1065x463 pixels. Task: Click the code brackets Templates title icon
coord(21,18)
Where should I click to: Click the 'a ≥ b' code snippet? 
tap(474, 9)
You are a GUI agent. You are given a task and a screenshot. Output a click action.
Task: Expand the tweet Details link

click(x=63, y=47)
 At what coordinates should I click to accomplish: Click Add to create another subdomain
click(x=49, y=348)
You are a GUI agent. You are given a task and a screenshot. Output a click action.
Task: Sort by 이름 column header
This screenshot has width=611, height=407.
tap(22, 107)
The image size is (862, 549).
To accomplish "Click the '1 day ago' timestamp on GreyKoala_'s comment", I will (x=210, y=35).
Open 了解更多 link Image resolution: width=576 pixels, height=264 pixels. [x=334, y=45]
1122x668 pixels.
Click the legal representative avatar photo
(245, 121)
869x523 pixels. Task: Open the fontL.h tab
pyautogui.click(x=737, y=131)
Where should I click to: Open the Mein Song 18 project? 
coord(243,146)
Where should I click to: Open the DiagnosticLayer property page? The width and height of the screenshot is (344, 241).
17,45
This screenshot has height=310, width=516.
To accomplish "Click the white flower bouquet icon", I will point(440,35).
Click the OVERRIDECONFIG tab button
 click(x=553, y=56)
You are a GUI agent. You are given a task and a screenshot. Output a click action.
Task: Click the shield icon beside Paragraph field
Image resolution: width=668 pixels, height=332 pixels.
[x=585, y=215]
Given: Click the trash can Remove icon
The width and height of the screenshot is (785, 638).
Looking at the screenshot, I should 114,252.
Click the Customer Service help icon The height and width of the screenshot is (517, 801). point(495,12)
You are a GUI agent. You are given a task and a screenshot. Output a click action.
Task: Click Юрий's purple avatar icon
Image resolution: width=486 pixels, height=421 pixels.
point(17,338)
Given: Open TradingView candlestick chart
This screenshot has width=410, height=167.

******************************

AIM OF THE EXERCISE ▸ Repeat all of the records above exactly as they appear.

RESULT BELOW ▸
1065x463 pixels. Task: Click the code brackets Templates title icon
coord(21,18)
Where should I click to: Click the 'a ≥ b' code snippet? 
tap(474, 9)
You are a GUI agent. You are given a task and a screenshot. Output a click action.
Task: Expand the tweet Details link

click(x=63, y=47)
 At what coordinates should I click to accomplish: Click Add to create another subdomain
click(x=49, y=348)
You are a GUI agent. You are given a task and a screenshot. Output a click action.
Task: Sort by 이름 column header
This screenshot has width=611, height=407.
tap(22, 107)
The image size is (862, 549).
To accomplish "Click the '1 day ago' timestamp on GreyKoala_'s comment", I will (x=210, y=35).
Open 了解更多 link Image resolution: width=576 pixels, height=264 pixels. [x=334, y=45]
1122x668 pixels.
Click the legal representative avatar photo
(245, 121)
869x523 pixels. Task: Open the fontL.h tab
pyautogui.click(x=737, y=131)
Where should I click to: Open the Mein Song 18 project? 
coord(243,146)
Where should I click to: Open the DiagnosticLayer property page? The width and height of the screenshot is (344, 241).
17,45
This screenshot has height=310, width=516.
To accomplish "Click the white flower bouquet icon", I will point(440,35).
Click the OVERRIDECONFIG tab button
 click(x=553, y=56)
You are a GUI agent. You are given a task and a screenshot. Output a click action.
Task: Click the shield icon beside Paragraph field
Image resolution: width=668 pixels, height=332 pixels.
[x=585, y=215]
Given: Click the trash can Remove icon
The width and height of the screenshot is (785, 638).
Looking at the screenshot, I should 114,252.
Click the Customer Service help icon The height and width of the screenshot is (517, 801). point(495,12)
You are a GUI agent. You are given a task and a screenshot. Output a click action.
Task: Click Юрий's purple avatar icon
Image resolution: width=486 pixels, height=421 pixels.
point(17,338)
Given: Open TradingView candlestick chart
This screenshot has width=410, height=167.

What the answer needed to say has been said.